GIVEN TASK
Reproduce the following lines word for word, making no changes to any of the records.

___ RECORDS SHOWN ___

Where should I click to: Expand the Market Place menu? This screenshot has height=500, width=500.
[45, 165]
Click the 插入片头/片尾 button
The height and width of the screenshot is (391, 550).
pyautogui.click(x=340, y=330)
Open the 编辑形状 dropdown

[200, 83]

___

ANSWER FOR THIS EXERCISE
Where should I click to: Expand the Market Place menu? This screenshot has height=500, width=500.
[45, 165]
Click the 插入片头/片尾 button
The height and width of the screenshot is (391, 550).
pyautogui.click(x=340, y=330)
Open the 编辑形状 dropdown

[200, 83]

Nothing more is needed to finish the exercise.